## WHAT YOU SHOULD DO
In the records from the line with "Given: Expand +4 more bets for Nationals game" up to and including the line with "click(x=22, y=69)", replace "Viewport" with "Window size" and give back only those lines, with nothing else changed.

## MATERIAL SHOWN

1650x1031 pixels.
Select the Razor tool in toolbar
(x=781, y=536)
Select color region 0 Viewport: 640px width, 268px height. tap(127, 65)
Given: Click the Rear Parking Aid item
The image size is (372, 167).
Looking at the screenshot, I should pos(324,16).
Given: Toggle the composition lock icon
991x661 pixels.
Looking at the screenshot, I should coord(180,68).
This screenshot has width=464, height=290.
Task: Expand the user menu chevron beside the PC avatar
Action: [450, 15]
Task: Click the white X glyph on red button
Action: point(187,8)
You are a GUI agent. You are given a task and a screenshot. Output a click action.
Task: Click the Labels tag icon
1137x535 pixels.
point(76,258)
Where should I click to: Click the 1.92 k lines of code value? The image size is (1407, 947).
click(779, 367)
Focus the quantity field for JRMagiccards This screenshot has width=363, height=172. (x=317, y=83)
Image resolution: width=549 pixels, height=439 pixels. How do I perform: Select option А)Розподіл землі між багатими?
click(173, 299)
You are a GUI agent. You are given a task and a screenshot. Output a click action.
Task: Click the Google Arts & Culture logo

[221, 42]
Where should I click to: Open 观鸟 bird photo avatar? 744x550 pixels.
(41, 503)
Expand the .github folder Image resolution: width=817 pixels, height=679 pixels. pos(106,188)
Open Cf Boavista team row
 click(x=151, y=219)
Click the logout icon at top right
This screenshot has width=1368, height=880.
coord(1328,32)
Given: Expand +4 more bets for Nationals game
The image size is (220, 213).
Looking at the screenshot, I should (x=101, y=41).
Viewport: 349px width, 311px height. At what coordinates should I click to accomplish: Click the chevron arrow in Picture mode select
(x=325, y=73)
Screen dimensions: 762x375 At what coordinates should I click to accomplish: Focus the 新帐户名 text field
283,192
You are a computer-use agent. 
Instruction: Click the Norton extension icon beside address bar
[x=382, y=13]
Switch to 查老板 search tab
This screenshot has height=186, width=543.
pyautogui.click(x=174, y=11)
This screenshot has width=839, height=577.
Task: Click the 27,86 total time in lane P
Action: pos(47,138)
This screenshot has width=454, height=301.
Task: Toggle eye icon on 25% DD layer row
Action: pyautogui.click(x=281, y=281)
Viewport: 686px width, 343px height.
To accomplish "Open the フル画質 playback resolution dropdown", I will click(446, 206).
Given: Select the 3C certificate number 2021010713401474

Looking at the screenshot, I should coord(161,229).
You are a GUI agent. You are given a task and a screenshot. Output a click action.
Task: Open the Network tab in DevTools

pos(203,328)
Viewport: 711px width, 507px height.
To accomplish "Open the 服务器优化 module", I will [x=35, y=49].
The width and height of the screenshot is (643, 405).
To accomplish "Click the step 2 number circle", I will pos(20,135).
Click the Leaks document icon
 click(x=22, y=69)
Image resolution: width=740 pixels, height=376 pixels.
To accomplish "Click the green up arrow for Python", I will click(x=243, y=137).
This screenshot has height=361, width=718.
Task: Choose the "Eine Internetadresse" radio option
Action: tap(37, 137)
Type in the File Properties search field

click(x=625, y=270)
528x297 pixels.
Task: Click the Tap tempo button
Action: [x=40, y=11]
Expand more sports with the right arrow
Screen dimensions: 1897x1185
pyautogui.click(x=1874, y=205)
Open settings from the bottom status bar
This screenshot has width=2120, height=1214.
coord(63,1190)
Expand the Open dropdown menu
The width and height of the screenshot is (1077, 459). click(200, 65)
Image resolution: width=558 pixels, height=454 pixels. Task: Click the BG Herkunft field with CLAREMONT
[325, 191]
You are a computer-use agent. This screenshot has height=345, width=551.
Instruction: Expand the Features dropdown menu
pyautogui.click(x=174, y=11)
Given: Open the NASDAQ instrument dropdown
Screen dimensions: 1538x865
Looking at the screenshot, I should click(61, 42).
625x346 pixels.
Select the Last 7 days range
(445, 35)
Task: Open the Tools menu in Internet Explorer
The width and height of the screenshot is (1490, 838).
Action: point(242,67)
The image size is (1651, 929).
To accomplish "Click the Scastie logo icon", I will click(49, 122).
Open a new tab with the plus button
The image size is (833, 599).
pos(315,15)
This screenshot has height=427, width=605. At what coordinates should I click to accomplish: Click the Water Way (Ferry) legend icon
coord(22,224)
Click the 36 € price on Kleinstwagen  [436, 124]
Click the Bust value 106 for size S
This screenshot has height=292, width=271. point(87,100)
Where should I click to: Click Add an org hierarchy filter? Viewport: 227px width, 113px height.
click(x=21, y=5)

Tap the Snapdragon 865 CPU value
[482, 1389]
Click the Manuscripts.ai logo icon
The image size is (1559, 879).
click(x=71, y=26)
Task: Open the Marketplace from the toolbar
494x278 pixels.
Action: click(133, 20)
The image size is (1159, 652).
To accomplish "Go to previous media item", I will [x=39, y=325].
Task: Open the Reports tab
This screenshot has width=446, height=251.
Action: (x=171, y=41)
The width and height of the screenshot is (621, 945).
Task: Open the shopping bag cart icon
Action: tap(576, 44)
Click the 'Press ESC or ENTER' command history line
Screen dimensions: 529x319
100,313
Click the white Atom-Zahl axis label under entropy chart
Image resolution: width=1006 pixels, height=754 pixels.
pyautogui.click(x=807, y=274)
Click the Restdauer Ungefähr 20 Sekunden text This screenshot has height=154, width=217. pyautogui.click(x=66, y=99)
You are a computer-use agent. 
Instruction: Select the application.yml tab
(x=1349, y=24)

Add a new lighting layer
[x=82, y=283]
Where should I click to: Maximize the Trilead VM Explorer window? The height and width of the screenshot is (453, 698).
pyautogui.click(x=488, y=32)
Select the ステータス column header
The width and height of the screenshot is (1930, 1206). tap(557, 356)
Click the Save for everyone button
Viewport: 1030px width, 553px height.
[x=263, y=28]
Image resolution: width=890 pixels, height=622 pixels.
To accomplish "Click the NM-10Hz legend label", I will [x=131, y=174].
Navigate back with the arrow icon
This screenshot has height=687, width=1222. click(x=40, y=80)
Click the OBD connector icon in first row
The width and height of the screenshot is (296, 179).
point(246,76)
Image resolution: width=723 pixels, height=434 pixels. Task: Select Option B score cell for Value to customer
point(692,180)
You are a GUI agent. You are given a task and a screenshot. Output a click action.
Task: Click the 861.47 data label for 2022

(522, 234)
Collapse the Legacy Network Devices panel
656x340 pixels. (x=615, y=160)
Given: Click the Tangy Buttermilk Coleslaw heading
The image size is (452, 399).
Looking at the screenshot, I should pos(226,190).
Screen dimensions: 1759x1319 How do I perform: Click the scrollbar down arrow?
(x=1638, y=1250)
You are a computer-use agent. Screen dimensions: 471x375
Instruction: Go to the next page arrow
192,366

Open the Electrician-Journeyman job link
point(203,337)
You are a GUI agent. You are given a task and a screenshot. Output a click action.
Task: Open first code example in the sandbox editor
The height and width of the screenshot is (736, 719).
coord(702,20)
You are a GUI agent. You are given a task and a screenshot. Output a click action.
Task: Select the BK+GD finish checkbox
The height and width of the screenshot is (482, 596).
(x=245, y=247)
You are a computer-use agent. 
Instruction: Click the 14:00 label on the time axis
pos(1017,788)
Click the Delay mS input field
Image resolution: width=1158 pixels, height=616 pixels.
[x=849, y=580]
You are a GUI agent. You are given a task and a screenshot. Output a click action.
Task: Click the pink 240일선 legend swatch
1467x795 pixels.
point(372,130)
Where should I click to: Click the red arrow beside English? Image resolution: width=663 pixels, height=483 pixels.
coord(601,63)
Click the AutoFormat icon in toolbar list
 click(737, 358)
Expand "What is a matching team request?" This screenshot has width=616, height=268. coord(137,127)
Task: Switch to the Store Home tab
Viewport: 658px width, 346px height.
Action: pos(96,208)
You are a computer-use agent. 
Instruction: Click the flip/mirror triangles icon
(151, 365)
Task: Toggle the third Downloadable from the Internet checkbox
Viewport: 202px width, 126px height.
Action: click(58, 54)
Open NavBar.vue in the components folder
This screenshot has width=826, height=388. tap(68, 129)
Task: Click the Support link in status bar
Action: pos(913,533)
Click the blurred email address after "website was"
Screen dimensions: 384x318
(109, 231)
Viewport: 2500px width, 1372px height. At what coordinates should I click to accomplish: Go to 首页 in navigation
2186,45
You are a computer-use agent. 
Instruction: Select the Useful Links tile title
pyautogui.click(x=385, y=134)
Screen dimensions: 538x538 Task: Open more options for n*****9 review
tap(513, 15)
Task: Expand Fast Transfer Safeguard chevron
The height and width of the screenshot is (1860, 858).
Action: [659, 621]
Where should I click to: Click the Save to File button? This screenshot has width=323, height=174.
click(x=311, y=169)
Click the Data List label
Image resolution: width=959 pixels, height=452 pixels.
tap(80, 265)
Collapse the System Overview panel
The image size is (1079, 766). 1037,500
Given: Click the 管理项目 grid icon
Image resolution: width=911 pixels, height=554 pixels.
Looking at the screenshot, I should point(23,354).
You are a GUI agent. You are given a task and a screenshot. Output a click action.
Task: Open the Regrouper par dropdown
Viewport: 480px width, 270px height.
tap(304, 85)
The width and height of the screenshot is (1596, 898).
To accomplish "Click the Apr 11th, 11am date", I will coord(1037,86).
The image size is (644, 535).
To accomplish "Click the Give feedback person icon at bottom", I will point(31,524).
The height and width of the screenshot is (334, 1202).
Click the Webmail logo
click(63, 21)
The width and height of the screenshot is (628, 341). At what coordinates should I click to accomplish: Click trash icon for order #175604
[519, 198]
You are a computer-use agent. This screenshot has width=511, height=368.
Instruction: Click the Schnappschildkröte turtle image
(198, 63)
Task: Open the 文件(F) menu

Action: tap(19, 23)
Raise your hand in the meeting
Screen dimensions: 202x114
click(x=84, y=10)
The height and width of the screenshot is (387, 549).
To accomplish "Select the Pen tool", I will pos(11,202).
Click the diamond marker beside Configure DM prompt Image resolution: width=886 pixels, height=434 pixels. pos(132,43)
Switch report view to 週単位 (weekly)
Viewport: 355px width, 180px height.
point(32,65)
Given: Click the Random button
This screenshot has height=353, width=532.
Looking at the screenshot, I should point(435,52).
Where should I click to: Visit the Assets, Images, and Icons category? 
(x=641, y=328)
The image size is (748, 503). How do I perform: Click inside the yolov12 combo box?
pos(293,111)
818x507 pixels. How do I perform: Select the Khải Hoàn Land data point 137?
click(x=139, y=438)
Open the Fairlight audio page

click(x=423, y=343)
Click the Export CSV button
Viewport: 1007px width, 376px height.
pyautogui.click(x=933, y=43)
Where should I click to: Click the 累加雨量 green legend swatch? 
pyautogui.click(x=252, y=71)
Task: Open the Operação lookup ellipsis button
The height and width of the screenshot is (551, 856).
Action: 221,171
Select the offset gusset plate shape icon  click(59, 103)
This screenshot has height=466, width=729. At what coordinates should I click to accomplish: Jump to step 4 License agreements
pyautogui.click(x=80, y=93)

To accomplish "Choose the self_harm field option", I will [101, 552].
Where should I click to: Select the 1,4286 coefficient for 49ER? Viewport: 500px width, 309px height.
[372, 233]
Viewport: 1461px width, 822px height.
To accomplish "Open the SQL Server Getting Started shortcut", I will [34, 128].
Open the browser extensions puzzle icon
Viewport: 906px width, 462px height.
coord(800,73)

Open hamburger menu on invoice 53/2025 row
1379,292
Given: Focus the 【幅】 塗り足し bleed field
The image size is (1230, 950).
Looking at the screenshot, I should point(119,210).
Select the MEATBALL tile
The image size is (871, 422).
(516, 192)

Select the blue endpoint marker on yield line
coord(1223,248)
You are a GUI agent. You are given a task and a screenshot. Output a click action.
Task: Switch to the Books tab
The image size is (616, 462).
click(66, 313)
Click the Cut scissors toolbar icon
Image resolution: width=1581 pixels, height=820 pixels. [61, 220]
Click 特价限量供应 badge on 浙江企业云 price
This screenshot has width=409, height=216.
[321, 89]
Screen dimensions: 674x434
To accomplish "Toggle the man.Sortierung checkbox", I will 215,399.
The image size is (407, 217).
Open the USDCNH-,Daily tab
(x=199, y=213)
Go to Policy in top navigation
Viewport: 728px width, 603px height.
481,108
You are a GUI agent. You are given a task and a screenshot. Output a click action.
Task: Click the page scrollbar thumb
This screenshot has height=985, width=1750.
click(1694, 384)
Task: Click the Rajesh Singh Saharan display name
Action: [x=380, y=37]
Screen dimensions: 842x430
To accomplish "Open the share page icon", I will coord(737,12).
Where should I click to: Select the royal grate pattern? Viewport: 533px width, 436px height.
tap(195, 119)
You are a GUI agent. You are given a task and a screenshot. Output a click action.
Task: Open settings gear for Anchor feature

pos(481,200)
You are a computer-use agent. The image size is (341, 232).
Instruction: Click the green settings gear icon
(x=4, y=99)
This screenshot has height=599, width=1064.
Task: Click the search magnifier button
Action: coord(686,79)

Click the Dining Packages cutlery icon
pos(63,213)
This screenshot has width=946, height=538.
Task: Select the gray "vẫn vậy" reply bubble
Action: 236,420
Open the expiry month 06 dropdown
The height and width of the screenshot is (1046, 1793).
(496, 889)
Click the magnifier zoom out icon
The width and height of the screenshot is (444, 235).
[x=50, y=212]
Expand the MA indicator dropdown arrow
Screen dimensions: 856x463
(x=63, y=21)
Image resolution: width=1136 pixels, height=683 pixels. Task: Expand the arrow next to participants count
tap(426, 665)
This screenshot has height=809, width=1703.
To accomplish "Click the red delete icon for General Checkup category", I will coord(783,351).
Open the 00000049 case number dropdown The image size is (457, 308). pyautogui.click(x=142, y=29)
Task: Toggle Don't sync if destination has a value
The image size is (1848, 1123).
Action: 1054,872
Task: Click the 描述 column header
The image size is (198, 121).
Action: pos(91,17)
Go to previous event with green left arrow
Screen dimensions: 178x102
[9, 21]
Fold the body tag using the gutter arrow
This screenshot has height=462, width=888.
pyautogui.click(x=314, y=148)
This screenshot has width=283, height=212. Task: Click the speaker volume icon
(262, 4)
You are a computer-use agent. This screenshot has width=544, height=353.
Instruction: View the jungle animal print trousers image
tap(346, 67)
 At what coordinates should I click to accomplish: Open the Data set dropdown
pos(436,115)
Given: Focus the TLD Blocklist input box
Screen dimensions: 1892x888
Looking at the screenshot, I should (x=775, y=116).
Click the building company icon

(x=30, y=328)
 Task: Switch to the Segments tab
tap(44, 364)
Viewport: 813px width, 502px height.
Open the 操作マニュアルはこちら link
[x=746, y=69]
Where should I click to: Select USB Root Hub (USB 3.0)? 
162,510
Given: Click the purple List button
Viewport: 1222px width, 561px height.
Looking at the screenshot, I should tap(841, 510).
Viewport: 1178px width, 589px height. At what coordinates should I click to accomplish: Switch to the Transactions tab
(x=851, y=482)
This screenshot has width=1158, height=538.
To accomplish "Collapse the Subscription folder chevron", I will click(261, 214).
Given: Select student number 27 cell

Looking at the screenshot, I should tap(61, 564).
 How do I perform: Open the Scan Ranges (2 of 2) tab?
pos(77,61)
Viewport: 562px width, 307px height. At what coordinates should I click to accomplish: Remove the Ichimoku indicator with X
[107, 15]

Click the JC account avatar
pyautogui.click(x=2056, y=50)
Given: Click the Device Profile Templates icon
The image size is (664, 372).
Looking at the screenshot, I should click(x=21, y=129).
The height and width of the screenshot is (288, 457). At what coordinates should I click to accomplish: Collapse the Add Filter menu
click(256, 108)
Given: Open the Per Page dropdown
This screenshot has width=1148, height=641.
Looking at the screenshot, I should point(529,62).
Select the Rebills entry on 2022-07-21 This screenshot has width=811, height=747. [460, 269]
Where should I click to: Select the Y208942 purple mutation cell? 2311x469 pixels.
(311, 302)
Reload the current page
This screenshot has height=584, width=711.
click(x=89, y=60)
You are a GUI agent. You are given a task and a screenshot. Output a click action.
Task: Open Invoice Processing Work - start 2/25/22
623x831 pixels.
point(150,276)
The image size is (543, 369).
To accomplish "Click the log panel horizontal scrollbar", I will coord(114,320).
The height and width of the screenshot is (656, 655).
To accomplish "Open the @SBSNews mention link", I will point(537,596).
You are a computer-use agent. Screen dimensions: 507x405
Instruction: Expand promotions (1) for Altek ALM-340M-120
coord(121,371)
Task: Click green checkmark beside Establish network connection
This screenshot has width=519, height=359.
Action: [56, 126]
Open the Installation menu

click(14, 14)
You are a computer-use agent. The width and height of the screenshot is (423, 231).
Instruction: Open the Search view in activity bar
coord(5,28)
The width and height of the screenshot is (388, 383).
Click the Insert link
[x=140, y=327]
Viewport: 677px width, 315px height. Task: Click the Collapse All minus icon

## REPLY
Given: Expand +4 more bets for Nationals game
The image size is (220, 213).
Looking at the screenshot, I should (x=101, y=41).
Window size: 349px width, 311px height. At what coordinates should I click to accomplish: Click the chevron arrow in Picture mode select
(x=325, y=73)
Screen dimensions: 762x375 At what coordinates should I click to accomplish: Focus the 新帐户名 text field
283,192
You are a computer-use agent. 
Instruction: Click the Norton extension icon beside address bar
[x=382, y=13]
Switch to 查老板 search tab
This screenshot has height=186, width=543.
pyautogui.click(x=174, y=11)
This screenshot has width=839, height=577.
Task: Click the 27,86 total time in lane P
Action: pos(47,138)
This screenshot has width=454, height=301.
Task: Toggle eye icon on 25% DD layer row
Action: pyautogui.click(x=281, y=281)
Window size: 686px width, 343px height.
To accomplish "Open the フル画質 playback resolution dropdown", I will click(446, 206).
Given: Select the 3C certificate number 2021010713401474

Looking at the screenshot, I should coord(161,229).
You are a GUI agent. You are given a task and a screenshot. Output a click action.
Task: Open the Network tab in DevTools

pos(203,328)
Window size: 711px width, 507px height.
To accomplish "Open the 服务器优化 module", I will [x=35, y=49].
The width and height of the screenshot is (643, 405).
To accomplish "Click the step 2 number circle", I will pos(20,135).
Click the Leaks document icon
 click(x=22, y=69)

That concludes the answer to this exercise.